◆ Testo citato ◆
┄┄┄┄┄┄┄┄┄┄
La credenza nell’oltretomba era tanto radicata nell’Antichità che esistevano numerose tradizioni che collocavano l’entrata dell’inferno in punti geografici concreti. Poteva trattarsi di lagune, poiché l’acqua era l’elemento conduttore per eccellenza, come il lago d’Averno, presso Napoli, che occupa il cratere di un vulcano estinto e i cui gas tossici provocavano la morte degli uccelli che cercavano di nidificare nelle sue vicinanze. Potevano essere anche crepe nel suolo, come quella che si apriva sotto il Ploutonion o Porta di Plutone a Hierapolis (nell’attuale Turchia), o una fenditura in Sicilia, nell’antica Enna, attraverso la quale si diceva che Ade uscì dall’aldilà per rapire Persefone. Anche alcune grotte e caverne sono state considerate porte dell’inferno, come la grotta Coricia, situata su un fianco del monte Parnaso, presso il santuario del dio Apollo a Delfi, o le grotte di Capo Tenaro in Grecia. La bocca dell’inferno per eccellenza in Occidente fu identificata con la grotta della Sibilla a Cuma, nei pressi del lago d’Averno, luogo in cui vivevano queste donne che erano in grado di predire il futuro. Nell’Eneide di Virgilio, Enea, guidato dalla Sibilla Cumana, entra nella grotta per accedere al regno dell’Ade. Queste grotte che fungevano da passaggio verso l’oltretomba si trovavano sovente accanto a importanti oracoli: quello di Efira, dove una trazione afferma che Ulisse scese negli inferi inviato dalla maga Circe per consultare lo spirito dell’indovino Tiresia; l’antico oracolo della dea Gea (la Terra) a Olimpia, sotto il quale si apriva una fessura nel terreno, secondo Pausania; l’oracolo di Apollo a Ptoion; il santuario oracolare di Trofonio a Lebadeia, o l’oracolo di Eraclea Pontica (nell’odierna Turchia), miticamente situato alla foce del fiume Acheronte, in Oriente. Oggi lì si trova una grotta chiamata Cehennemagzi (in turco, "porta dell’inferno").
┄┄┄┄┄┄┄┄┄┄
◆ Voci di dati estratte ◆
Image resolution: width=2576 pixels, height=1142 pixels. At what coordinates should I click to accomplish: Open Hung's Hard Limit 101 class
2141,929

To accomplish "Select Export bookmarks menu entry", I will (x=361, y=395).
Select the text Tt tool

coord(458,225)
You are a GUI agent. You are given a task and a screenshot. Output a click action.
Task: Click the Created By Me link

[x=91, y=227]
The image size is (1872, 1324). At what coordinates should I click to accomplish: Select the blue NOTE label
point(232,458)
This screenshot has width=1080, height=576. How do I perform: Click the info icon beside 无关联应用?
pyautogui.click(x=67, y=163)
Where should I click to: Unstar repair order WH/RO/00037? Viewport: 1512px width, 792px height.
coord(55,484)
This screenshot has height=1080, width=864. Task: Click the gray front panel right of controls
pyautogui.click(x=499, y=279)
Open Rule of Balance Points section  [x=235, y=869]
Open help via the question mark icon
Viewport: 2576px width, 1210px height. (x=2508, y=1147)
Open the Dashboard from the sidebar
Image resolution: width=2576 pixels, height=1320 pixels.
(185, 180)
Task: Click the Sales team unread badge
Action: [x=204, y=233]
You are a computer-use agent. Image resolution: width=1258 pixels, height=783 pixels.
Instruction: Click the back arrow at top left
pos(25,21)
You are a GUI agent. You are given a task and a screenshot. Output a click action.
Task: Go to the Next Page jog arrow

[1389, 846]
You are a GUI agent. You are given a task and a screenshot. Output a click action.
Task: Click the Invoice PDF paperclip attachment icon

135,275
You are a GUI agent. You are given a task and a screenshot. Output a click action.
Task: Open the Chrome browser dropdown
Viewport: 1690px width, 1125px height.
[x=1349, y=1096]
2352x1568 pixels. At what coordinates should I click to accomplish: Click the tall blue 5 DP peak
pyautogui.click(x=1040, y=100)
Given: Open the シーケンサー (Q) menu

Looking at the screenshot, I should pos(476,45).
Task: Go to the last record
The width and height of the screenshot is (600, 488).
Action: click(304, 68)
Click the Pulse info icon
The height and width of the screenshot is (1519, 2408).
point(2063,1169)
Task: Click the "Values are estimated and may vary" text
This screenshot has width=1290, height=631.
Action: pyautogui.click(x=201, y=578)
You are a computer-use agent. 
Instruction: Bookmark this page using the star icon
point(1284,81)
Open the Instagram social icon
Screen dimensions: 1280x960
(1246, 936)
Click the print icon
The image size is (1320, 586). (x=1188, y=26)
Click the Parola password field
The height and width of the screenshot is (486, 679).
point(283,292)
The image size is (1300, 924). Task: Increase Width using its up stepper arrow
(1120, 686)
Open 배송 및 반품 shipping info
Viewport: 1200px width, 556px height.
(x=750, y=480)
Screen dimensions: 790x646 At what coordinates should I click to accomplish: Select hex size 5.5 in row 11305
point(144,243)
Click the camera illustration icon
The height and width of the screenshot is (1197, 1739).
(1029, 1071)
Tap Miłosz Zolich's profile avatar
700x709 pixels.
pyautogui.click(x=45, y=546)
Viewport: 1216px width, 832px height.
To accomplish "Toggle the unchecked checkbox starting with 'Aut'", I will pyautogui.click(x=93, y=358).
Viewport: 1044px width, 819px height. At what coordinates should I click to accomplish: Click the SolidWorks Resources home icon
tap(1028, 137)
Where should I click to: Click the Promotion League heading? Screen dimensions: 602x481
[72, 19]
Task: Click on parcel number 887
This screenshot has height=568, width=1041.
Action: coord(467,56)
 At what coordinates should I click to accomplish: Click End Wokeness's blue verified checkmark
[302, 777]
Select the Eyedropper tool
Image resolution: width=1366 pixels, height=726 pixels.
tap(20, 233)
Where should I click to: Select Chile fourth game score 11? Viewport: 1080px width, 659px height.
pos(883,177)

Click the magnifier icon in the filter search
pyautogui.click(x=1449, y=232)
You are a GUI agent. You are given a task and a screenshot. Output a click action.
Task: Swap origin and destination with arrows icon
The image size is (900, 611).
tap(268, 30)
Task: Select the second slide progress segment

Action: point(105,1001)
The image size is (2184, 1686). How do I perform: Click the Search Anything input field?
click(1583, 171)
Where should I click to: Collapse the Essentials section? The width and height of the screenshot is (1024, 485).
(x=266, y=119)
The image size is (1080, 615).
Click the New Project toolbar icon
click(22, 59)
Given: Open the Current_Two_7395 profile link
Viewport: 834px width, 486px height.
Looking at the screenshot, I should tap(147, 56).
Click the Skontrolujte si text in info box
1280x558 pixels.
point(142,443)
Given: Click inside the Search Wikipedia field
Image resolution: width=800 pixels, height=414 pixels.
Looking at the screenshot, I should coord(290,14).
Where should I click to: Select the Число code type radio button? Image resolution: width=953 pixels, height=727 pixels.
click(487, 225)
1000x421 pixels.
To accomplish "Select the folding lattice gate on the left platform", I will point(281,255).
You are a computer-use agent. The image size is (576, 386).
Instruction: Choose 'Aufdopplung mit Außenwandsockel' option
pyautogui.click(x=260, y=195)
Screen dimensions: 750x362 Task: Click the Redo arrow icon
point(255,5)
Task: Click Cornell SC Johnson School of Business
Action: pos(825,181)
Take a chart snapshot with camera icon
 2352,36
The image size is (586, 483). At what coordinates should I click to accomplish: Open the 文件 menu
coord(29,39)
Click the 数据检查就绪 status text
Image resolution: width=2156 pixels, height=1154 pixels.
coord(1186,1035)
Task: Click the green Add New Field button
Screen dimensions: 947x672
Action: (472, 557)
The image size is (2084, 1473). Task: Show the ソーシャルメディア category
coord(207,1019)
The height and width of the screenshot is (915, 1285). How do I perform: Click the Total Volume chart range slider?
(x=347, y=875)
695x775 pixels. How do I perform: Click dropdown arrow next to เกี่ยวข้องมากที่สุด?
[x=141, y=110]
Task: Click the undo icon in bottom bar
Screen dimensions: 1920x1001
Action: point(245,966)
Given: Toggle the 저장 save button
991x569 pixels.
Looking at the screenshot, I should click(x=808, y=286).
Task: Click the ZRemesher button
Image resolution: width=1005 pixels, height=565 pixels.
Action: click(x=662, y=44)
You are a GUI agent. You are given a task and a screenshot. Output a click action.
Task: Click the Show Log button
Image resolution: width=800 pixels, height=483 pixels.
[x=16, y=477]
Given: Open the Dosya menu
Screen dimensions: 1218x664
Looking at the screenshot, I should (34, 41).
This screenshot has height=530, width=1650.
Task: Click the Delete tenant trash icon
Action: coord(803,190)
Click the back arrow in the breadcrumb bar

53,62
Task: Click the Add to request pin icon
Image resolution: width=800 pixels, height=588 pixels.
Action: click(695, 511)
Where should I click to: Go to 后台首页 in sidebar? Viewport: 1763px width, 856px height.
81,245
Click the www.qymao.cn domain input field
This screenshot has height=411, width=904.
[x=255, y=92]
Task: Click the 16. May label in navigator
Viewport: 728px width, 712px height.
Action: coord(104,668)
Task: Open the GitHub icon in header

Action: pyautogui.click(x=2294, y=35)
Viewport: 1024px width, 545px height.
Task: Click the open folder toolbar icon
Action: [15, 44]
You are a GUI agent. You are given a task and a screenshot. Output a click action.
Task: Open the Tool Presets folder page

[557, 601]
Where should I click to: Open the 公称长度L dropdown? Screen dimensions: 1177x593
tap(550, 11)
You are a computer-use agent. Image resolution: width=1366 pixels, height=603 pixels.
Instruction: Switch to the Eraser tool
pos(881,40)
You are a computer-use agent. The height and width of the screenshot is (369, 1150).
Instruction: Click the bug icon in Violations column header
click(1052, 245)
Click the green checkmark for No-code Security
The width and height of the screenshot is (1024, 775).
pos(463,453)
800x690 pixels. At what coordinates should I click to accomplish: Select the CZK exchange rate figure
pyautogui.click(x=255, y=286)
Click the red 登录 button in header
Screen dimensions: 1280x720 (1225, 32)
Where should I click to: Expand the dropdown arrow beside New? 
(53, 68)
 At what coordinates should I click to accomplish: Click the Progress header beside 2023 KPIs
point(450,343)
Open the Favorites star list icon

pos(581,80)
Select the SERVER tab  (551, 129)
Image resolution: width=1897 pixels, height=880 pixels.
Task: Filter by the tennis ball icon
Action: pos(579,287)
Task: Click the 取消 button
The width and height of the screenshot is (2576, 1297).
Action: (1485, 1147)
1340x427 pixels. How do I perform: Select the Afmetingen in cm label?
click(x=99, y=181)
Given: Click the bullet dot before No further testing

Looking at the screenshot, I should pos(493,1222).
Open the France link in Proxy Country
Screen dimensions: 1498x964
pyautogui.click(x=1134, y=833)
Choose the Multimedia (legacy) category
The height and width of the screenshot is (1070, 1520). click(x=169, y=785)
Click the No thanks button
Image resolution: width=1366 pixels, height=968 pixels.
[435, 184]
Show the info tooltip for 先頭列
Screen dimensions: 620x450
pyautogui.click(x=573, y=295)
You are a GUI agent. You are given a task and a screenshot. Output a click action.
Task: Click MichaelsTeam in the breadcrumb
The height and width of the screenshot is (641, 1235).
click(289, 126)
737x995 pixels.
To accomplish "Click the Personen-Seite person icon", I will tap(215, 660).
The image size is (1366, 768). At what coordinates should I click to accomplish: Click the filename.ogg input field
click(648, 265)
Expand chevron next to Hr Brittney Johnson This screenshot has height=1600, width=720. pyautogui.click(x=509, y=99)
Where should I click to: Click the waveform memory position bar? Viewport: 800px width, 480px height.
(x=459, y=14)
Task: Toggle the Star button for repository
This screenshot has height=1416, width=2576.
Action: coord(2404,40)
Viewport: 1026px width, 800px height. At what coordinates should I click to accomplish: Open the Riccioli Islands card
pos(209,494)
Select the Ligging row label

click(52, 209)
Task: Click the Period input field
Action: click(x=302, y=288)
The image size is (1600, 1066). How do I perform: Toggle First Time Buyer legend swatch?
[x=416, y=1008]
┄┄┄┄┄┄┄┄┄┄
◆ Cosa fare ◆
Prosegui il testo sulle entrate dell'oltretomba nel mondo antico, ripartendo subito dopo la sua ultima frase.

◆ Risultato ◆
Le molteplici descrizioni dell’Ade da parte di autori antichi e moderni permettono di rappresentare il desolante paesaggio dell’inferno dei greci, pieno di luoghi orrendi. Dopo essere entrato da una qualunque delle bocche dell’inferno esistenti, il defunto si dirigeva sulla riva dello Stige, il fiume che circonda l’oltretomba e che egli attraversava a bordo della barca guidata da Caronte. Sull’altra riva l’anima incontrava il guardiano Cerbero e i tre giudici dell’aldilà. Gli autori spiegano che nel loro peregrinare per l’Ade le anime incontrano tre fiumi: l’Acheronte o fiume del dolore, il Flegetonte o fiume del fuoco e il Cocito, il fiume del pianto. A separare il nostro mondo dall’aldilà vi sono anche altri luoghi prodigiosi, come le acque del Lete, il fiume dell’oblio, che il poeta inglese John Milton descrive nel suo Paradiso perduto. Le anime dei giusti sono inviate in luoghi felici come i Campi Elisi o le Isole dei Beati (o Isole Fortunate). Gli iniziati ai misteri, che a volte si facevano seppellire con le istruzioni per intraprendere il loro viaggio, si assicuravano l’arrivo senza problemi ai Campi Elisi invocando il potente nome di Demetra, Orfeo o Dioniso. Per finire c’era il Tartaro, luogo di tormento eterno dove andavano a finire i dannati.



Francesco Salviati
Le tre Parche
(The Three Fates)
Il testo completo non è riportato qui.